Reading text »
####################

Friday, June 14, 2019

Black Swan (Darren Aronofsky, 2010)

Benjamin Millepied and Natalie Portman in Black Swan
Cast: Natalie Portman, Mila Kunis, Vincent Cassel, Barbara Hershey, Winona Ryder. Screenplay: Mark Heyman, Andres Heinz, John J. McLaughlin. Cinematography: Matthew Libatique. Production design: Thérèse DePrez. Film editing: Andrew Weisblum. Music: Clint Mansell.

Overheated melodrama with horror movie elements that seems determined to make ballet into more of a psychological and physical trial by torture than is entirely plausible. Natalie Portman won an Oscar for her role as the tormented dancer, and she gets good support from Mila Kunis as her potential rival and Barbara Hershey as her mother. But I found myself laughing at its excesses when I think director Darren Aronofsky, over the top as usual, meant for me to shudder at them.

Saturday, August 12, 2017

Requiem for a Dream (Darren Aronofsky, 2000)

Ellen Burstyn in Requiem for a Dream
Sara Goldfarb: Ellen Burstyn
Harry Goldfarb: Jared Leto
Marion Silver: Jennifer Connelly
Tyrone C. Love: Marlon Wayans
Tappy Tibbons: Christopher McDonald
Ada: Louise Lasser

Director: Darren Aronofsky
Screenplay: Hubert Selby Jr., Darren Aronofsky
Based on a novel by Hubert Selby Jr.

####################

Given data »
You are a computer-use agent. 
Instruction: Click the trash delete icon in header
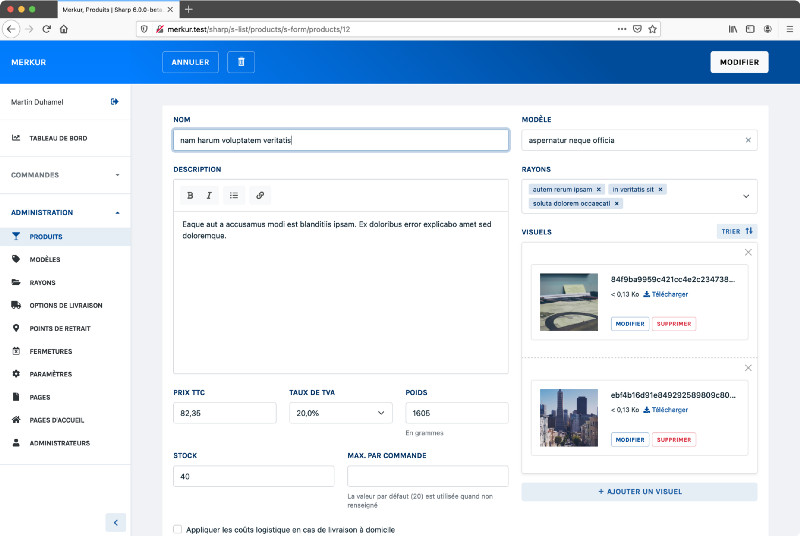(x=241, y=62)
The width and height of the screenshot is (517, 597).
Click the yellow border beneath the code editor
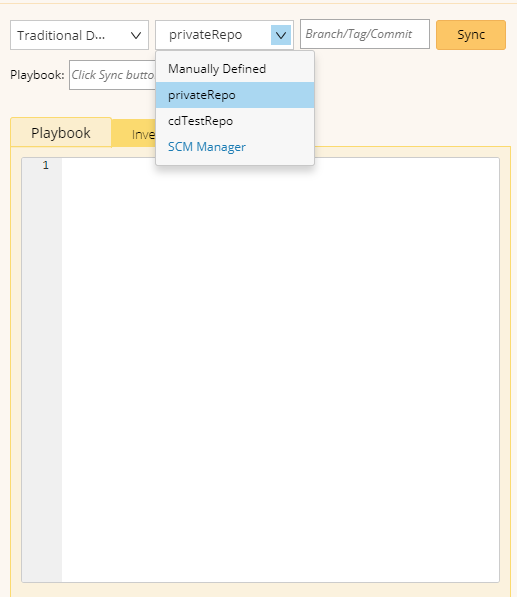[x=260, y=590]
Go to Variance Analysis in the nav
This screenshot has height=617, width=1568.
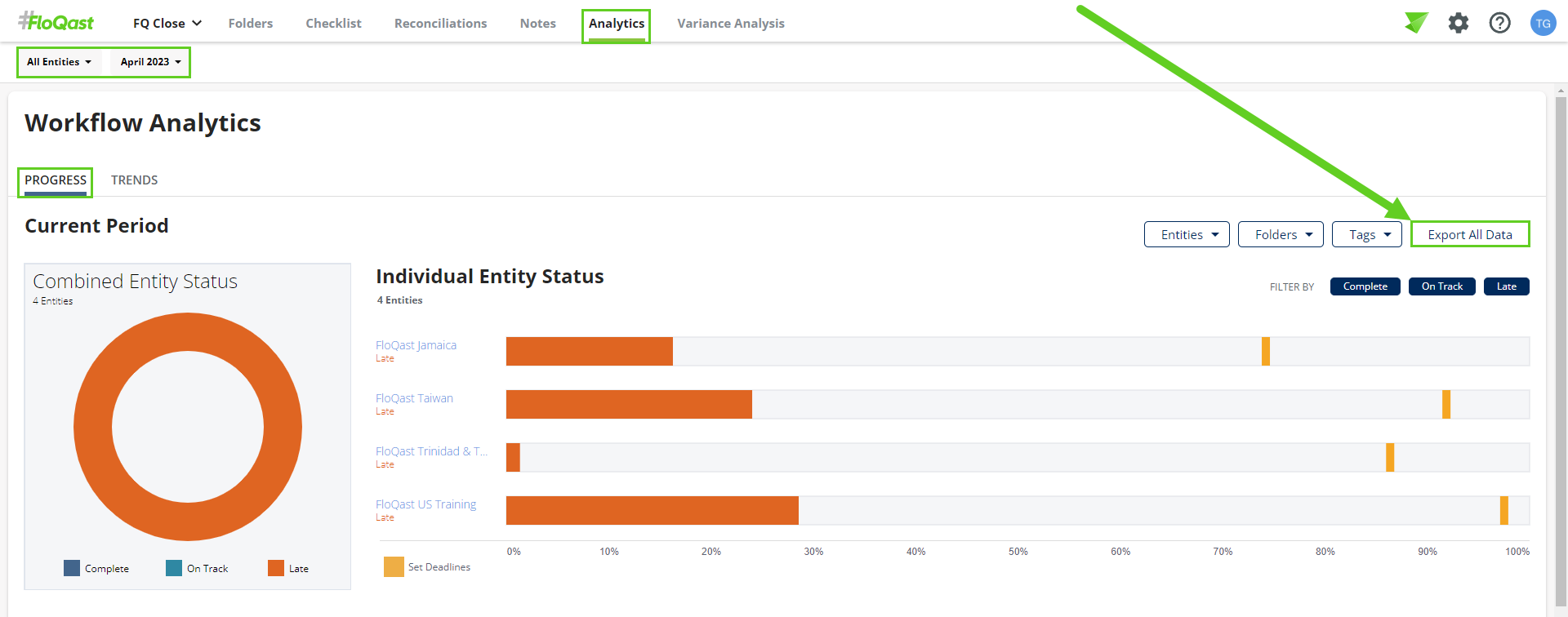(x=730, y=24)
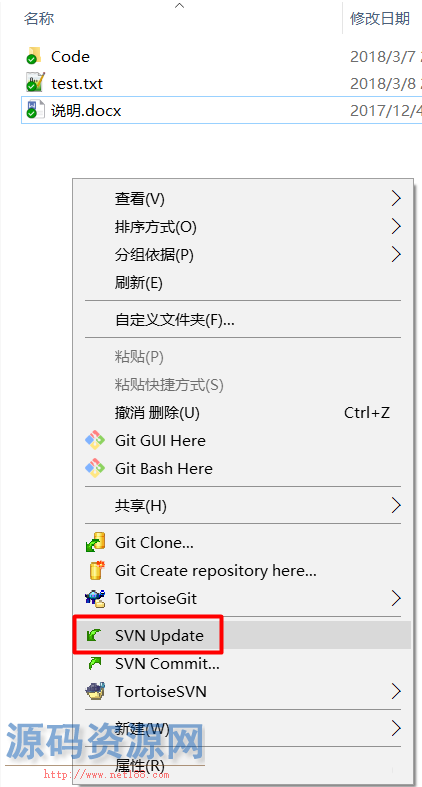Click the TortoiseGit turtle icon
This screenshot has height=787, width=422.
pos(95,598)
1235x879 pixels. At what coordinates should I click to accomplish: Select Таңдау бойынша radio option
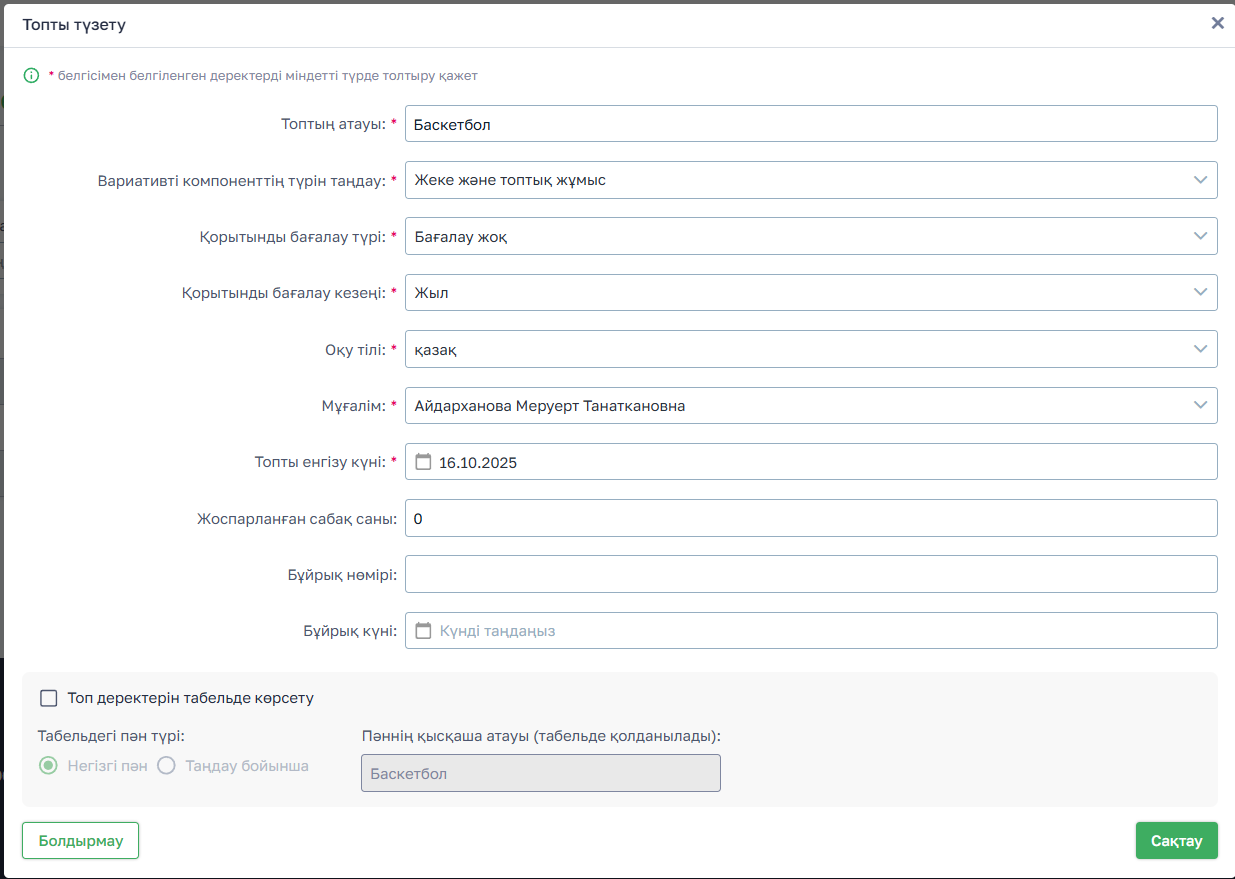166,766
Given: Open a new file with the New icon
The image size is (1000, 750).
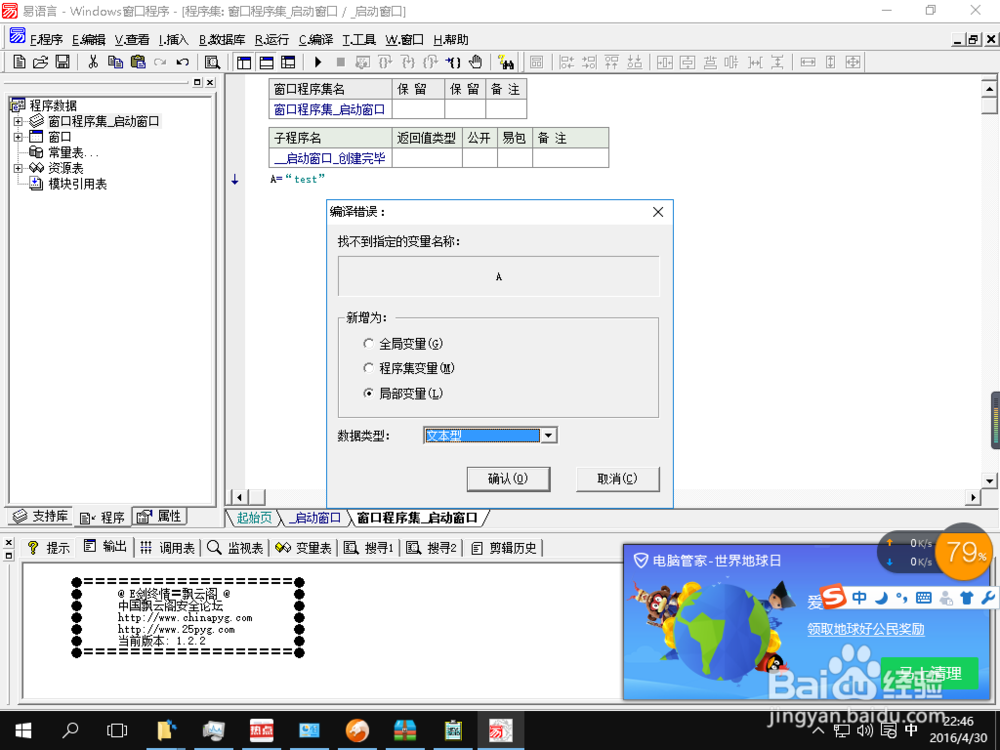Looking at the screenshot, I should coord(18,62).
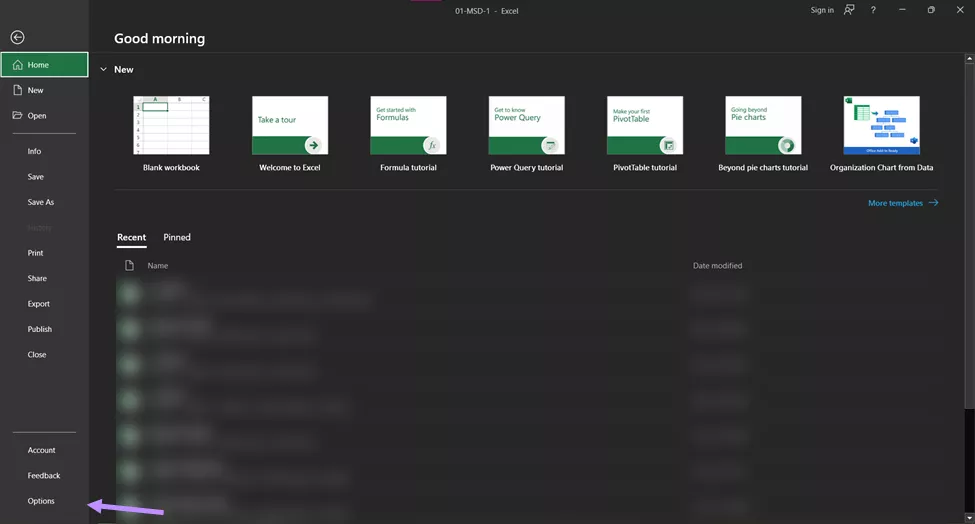
Task: Click the Open folder icon in sidebar
Action: 18,116
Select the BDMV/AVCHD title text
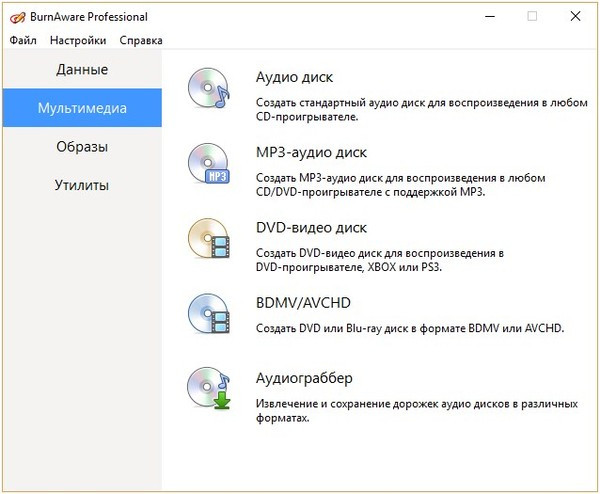Screen dimensions: 600x494 pos(304,303)
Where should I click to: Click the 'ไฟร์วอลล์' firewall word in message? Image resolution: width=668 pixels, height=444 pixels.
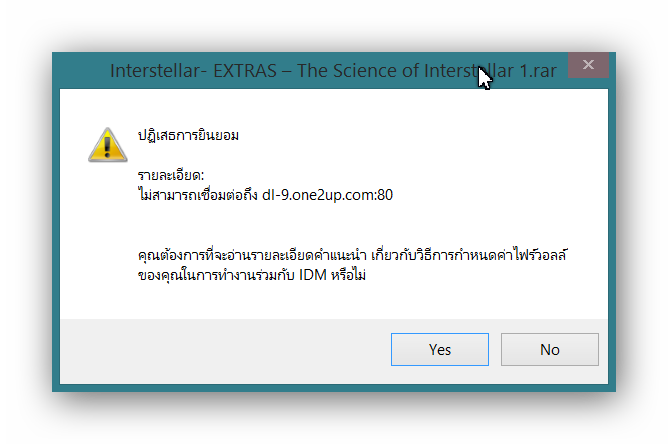[540, 254]
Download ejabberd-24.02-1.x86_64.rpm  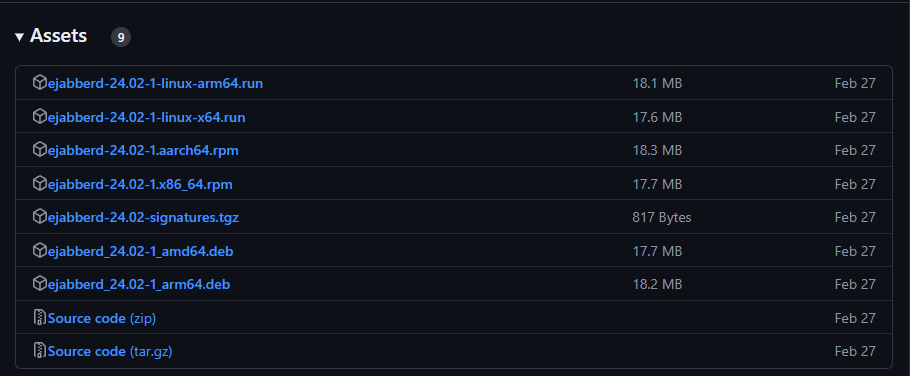tap(140, 185)
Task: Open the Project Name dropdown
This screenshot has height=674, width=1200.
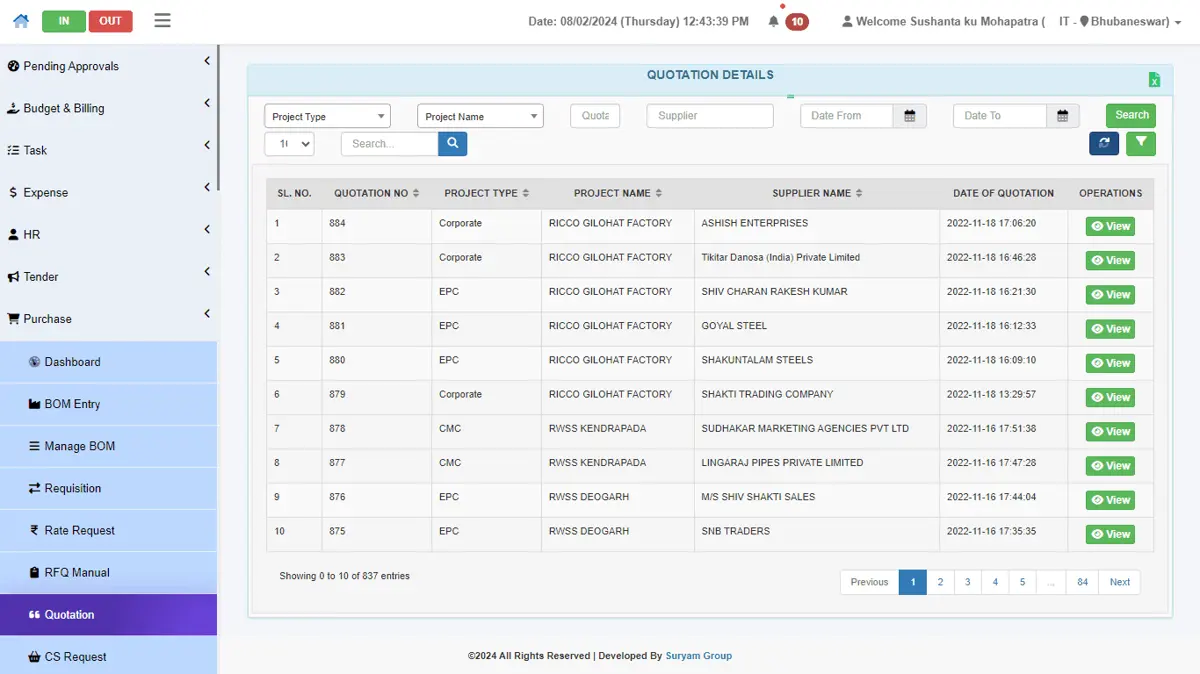Action: [480, 116]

####################

Work order 1 »
For each statement below, say whether it agrees with the Darren Aronofsky film reviews, answering yes or no and quoting the deciding words of the reviews.
(a) Natalie Portman won an Oscar for her role in Black Swan.
(b) The reviewer shuddered at the excesses of Black Swan as the director intended.
(c) Requiem for a Dream is based on a novel by Hubert Selby Jr.
Work order 2 »
Proceed with the Darren Aronofsky film reviews from the point at which they stop.
None of the entries is needed here.

Task response 1 »
(a) Yes: "Natalie Portman won an Oscar for her role as the tormented dancer"
(b) No: "But I found myself laughing at its excesses when I think director Darren Aronofsky, over the top as usual, meant for me to shudder at them."
(c) Yes: "Based on a novel by Hubert Selby Jr."

Task response 2 »
Cinematography: Matthew Libatique
Production design: James Chinlund
Music: Clint Mansell
Film editing: Jay Rabinowitz

Our president recently addressed the opioid crisis by suggesting a familiar cure: Just tell children "Don't do drugs. Drugs are bad." But if that doesn't work, you might show them Requiem for a Dream, which should shock anybody straight. I have a feeling that Darren Aronofsky's film is not regarded quite so highly today as it was when it was released and critics used words like "compelling" and "visionary" about it and its director. Certainly it has a cast giving it their considerable all, and it scores some direct hits not only on the drug culture but also on the manic popular media embodied in the infomercial/game show Sara watches constantly. But before its notorious apocalyptic ending, in which all the major characters are raked through the mire, it often seems to be a vehicle for directorial self-indulgence. The split-screen effect early in the film, when Harry shuts Sara out of the room while he's "borrowing" her TV set, feels more like a show-off technical stunt than like an effective way to heighten the storytelling. And the laid-on effects throughout the film -- off-kilter camera angles, slow-motion and speeded-up scenes, busy montage, color tricks -- don't always advance the story or enhance our understanding of the characters. That said, Requiem for a Dream hasn't lost its power to grab viewers and rub their noses in the messes people make of their lives.